◆ **WORK TO BE COMPLETED**:
Give back exactly the lines of the data below, starting with the line that has "Where should I click to: Check" and going on through the line that has "Task: Click the autosave eye icon".
--- START ---
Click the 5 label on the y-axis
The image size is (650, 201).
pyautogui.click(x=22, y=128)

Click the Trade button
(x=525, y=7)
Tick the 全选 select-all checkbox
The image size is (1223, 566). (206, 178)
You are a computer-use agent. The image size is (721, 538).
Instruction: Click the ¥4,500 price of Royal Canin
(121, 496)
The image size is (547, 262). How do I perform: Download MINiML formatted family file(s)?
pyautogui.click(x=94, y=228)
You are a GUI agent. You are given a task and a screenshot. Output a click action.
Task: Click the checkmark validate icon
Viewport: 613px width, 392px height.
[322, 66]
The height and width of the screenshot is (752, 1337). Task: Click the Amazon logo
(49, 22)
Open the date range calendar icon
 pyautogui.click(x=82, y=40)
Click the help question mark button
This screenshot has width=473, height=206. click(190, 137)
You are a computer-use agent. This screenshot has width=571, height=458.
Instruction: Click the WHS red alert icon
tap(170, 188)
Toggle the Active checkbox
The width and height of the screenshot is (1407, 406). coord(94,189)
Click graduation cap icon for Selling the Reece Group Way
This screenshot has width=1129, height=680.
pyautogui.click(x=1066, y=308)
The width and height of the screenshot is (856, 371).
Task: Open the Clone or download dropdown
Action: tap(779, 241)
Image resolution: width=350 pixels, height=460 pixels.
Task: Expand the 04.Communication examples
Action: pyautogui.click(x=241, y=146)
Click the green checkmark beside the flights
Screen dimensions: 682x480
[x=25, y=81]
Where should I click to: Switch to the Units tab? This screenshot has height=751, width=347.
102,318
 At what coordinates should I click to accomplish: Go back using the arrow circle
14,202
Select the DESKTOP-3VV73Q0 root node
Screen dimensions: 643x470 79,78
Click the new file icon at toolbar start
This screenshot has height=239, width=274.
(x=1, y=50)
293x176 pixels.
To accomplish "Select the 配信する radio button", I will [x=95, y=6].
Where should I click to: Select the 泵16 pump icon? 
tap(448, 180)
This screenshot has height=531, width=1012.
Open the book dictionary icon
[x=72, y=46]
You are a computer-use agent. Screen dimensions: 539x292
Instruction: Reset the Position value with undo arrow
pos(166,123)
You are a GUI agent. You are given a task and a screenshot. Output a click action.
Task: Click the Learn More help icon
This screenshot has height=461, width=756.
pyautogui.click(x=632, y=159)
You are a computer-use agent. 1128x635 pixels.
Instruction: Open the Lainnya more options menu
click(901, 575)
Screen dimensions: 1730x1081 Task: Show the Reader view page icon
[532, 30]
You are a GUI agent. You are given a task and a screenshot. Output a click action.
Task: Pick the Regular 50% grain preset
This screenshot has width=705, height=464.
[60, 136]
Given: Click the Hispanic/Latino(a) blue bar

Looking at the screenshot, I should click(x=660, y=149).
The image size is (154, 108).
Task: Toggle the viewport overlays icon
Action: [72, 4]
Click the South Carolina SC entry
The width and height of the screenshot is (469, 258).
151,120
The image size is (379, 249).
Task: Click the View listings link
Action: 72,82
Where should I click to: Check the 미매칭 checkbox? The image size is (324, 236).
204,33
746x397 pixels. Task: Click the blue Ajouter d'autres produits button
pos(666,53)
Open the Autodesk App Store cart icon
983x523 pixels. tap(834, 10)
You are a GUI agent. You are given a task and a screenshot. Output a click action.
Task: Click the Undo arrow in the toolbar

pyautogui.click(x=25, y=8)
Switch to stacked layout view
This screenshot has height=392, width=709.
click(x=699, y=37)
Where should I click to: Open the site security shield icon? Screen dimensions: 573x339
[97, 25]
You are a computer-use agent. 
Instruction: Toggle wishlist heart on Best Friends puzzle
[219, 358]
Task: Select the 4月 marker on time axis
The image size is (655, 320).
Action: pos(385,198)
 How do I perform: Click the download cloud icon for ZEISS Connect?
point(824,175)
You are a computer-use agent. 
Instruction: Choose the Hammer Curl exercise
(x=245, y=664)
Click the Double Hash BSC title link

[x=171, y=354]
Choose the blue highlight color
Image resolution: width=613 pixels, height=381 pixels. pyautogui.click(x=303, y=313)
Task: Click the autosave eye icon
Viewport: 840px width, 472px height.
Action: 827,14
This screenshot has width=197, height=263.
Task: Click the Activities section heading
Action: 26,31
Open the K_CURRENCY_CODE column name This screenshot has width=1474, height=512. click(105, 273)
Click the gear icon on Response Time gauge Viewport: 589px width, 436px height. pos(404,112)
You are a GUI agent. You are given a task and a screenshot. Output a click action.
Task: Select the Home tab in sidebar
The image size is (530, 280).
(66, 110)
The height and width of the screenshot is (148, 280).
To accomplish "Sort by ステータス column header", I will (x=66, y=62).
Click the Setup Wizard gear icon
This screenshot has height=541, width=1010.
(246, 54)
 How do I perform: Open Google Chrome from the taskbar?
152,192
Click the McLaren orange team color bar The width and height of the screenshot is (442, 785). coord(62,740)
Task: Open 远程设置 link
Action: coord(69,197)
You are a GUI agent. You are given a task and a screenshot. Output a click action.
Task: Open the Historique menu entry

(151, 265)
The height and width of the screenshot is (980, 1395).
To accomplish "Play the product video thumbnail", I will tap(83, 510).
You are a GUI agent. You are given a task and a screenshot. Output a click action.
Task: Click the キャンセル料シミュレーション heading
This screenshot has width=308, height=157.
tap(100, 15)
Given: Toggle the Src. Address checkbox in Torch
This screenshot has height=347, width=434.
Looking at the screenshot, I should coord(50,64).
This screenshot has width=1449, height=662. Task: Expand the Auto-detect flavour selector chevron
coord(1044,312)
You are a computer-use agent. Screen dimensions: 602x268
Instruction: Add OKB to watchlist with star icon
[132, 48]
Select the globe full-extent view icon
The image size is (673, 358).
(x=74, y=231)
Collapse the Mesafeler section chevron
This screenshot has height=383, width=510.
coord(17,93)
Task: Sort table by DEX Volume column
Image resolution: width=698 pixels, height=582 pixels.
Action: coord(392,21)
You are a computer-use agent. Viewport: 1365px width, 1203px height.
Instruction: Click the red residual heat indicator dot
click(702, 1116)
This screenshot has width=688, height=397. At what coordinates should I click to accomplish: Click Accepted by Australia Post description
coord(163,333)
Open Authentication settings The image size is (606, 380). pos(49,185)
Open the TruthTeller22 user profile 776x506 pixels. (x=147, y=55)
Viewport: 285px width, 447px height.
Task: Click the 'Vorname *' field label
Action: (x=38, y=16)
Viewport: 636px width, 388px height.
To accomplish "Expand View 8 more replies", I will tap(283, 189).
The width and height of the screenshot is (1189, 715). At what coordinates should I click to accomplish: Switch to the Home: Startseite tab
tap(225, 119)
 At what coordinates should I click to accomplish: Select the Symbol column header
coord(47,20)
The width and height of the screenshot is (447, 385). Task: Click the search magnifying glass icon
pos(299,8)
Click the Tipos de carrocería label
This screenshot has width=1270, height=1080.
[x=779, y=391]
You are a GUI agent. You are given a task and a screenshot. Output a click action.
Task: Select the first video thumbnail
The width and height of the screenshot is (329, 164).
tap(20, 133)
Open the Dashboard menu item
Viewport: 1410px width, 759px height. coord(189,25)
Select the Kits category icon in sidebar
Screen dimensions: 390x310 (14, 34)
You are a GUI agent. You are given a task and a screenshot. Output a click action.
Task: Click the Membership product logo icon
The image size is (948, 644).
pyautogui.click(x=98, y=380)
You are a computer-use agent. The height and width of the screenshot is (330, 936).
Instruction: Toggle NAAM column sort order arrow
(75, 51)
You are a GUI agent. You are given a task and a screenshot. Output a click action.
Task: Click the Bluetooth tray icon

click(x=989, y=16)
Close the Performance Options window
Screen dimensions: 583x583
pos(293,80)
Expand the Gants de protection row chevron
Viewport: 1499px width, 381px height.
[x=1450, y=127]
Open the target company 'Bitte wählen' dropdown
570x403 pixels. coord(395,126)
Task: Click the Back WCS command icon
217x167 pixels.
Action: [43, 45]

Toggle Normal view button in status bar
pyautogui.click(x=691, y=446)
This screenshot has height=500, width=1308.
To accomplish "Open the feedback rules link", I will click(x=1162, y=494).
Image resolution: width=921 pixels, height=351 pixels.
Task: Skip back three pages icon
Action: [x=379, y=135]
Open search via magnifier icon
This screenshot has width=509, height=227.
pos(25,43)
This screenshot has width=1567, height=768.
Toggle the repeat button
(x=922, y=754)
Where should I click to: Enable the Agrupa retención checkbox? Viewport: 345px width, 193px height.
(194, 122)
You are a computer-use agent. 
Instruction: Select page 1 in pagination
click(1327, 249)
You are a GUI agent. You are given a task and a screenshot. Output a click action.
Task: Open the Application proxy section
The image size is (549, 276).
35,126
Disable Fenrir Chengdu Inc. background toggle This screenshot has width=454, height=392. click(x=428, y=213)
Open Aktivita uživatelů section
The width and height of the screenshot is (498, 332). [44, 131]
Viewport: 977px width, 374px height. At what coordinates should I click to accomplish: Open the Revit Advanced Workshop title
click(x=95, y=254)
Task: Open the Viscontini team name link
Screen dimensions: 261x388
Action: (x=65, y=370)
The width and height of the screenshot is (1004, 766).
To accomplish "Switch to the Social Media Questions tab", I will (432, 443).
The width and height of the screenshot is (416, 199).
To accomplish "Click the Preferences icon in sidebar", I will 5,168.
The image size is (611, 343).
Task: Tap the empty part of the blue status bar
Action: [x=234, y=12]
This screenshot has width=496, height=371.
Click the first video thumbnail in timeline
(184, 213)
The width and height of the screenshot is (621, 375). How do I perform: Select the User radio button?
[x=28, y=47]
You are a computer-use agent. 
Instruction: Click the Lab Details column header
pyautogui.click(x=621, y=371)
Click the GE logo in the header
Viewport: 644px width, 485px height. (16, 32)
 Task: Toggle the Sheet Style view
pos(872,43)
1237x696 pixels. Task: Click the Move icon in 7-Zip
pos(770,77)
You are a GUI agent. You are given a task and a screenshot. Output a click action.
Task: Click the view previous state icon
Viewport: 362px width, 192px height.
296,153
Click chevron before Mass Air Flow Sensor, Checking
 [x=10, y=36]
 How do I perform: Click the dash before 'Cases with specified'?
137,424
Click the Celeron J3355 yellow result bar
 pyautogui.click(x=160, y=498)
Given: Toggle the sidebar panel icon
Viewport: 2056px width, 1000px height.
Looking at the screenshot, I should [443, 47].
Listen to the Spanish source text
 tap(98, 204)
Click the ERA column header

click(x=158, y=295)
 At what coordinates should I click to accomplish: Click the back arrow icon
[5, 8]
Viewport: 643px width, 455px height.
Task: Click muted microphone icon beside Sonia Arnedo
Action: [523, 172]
--- END ---
◆ **RESPONSE**:
Where should I click to: Check the 미매칭 checkbox? The image size is (324, 236).
204,33
746x397 pixels. Task: Click the blue Ajouter d'autres produits button
pos(666,53)
Open the Autodesk App Store cart icon
983x523 pixels. tap(834, 10)
You are a GUI agent. You are given a task and a screenshot. Output a click action.
Task: Click the Undo arrow in the toolbar

pyautogui.click(x=25, y=8)
Switch to stacked layout view
This screenshot has height=392, width=709.
click(x=699, y=37)
Where should I click to: Open the site security shield icon? Screen dimensions: 573x339
[97, 25]
You are a computer-use agent. 
Instruction: Toggle wishlist heart on Best Friends puzzle
[219, 358]
Task: Select the 4月 marker on time axis
The image size is (655, 320).
Action: pos(385,198)
 How do I perform: Click the download cloud icon for ZEISS Connect?
point(824,175)
You are a computer-use agent. 
Instruction: Choose the Hammer Curl exercise
(x=245, y=664)
Click the Double Hash BSC title link

[x=171, y=354]
Choose the blue highlight color
Image resolution: width=613 pixels, height=381 pixels. pyautogui.click(x=303, y=313)
Task: Click the autosave eye icon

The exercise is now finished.